You also asked on CCL.net and several people also pointed you to the NIH 
Chemical Resolver. Noel's link pointed out that Cinfony and Webel can provide 
you with a Python solution to query the Resolver and get a name. It won't work 
for all molecules, only the 16 million or so in PubChem.

Put frankly, I dont expect this be solved in the open source space in the near 
term, unless the NIH or other government organization sponsors it. It's 
tedious, difficult work to code an IUPAC naming system. It has lots of tricky 
corner cases (even the commercial ones have problems). People are willing to 
pay money for such a solution, so there's a clear capitalist incentive to write 
something like Lexichem, sell it, and be financially rewarded for the work.
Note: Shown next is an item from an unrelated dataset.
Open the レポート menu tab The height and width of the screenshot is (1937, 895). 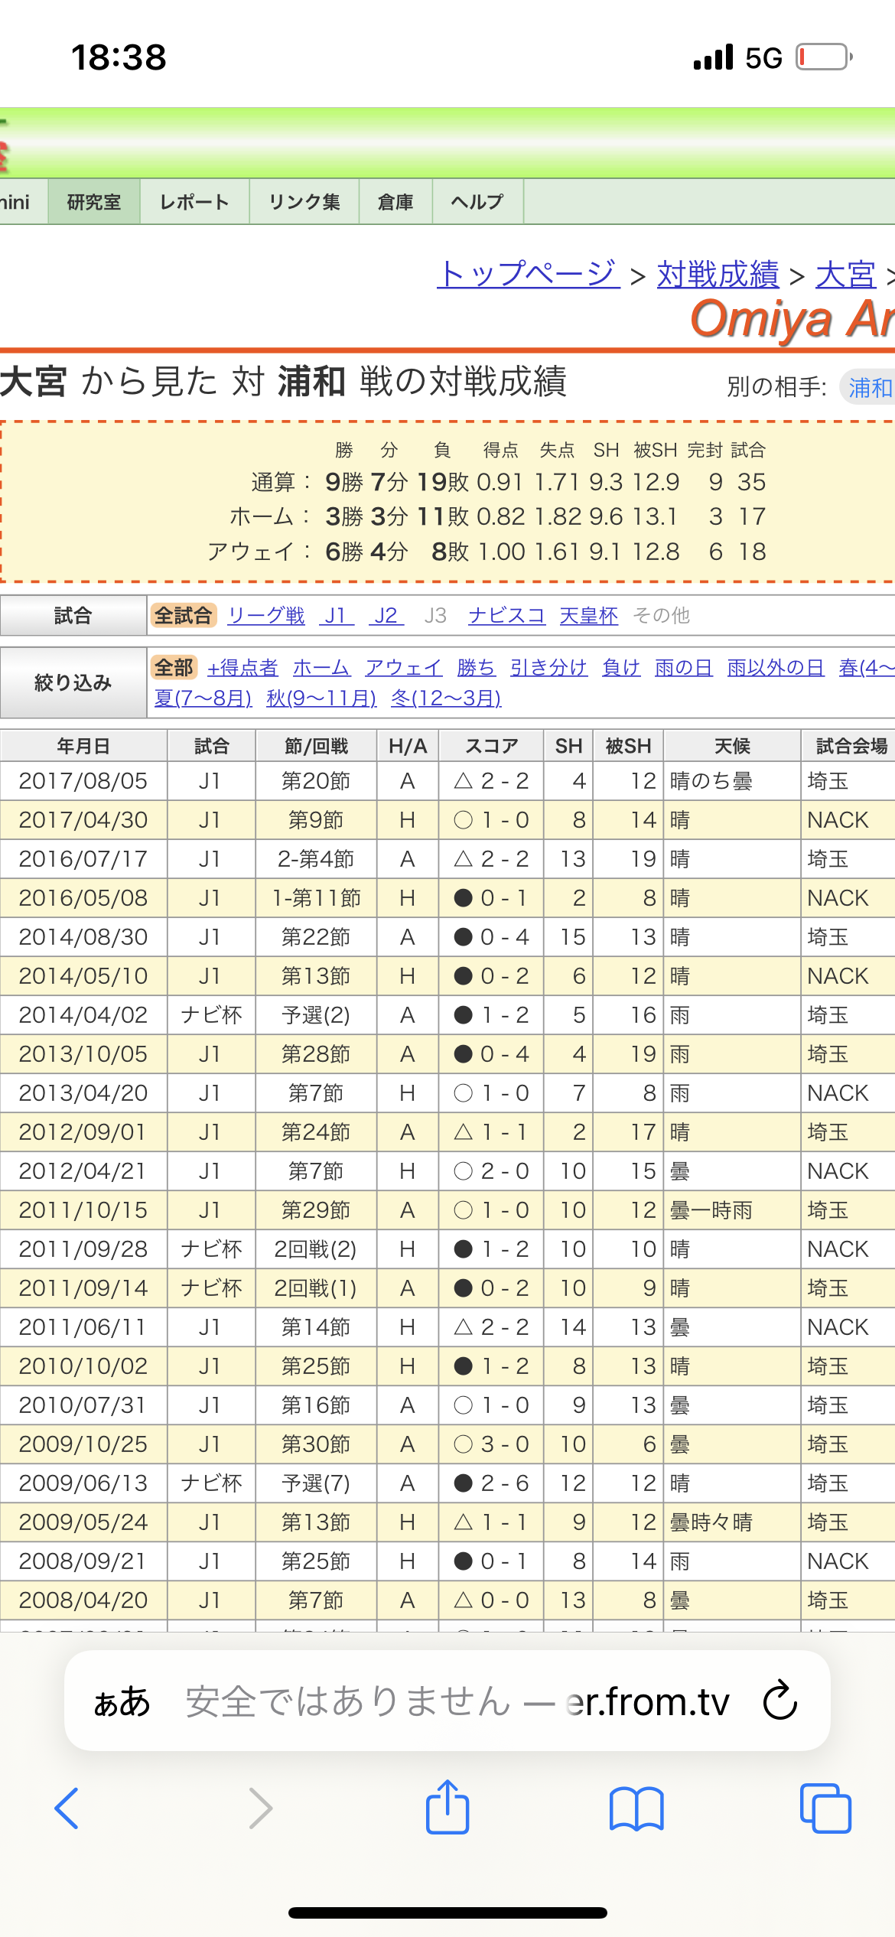coord(194,202)
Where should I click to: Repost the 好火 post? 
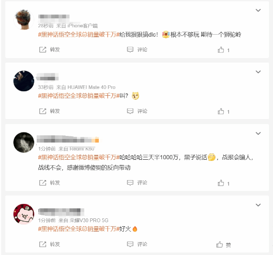(50, 245)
Name to structure has a clear benefit for OPSIN and is technically an easier 
problem: parse the chemical name into determining structure. There may be many 
names for one structure, but that's not a big deal. OPSIN was also used to 
solve an obvious problem -- machine parsing journal articles for data mining.

Structure to name has been requested for Open Babel, basically forever, but 
IMHO it's out of the scope of the project.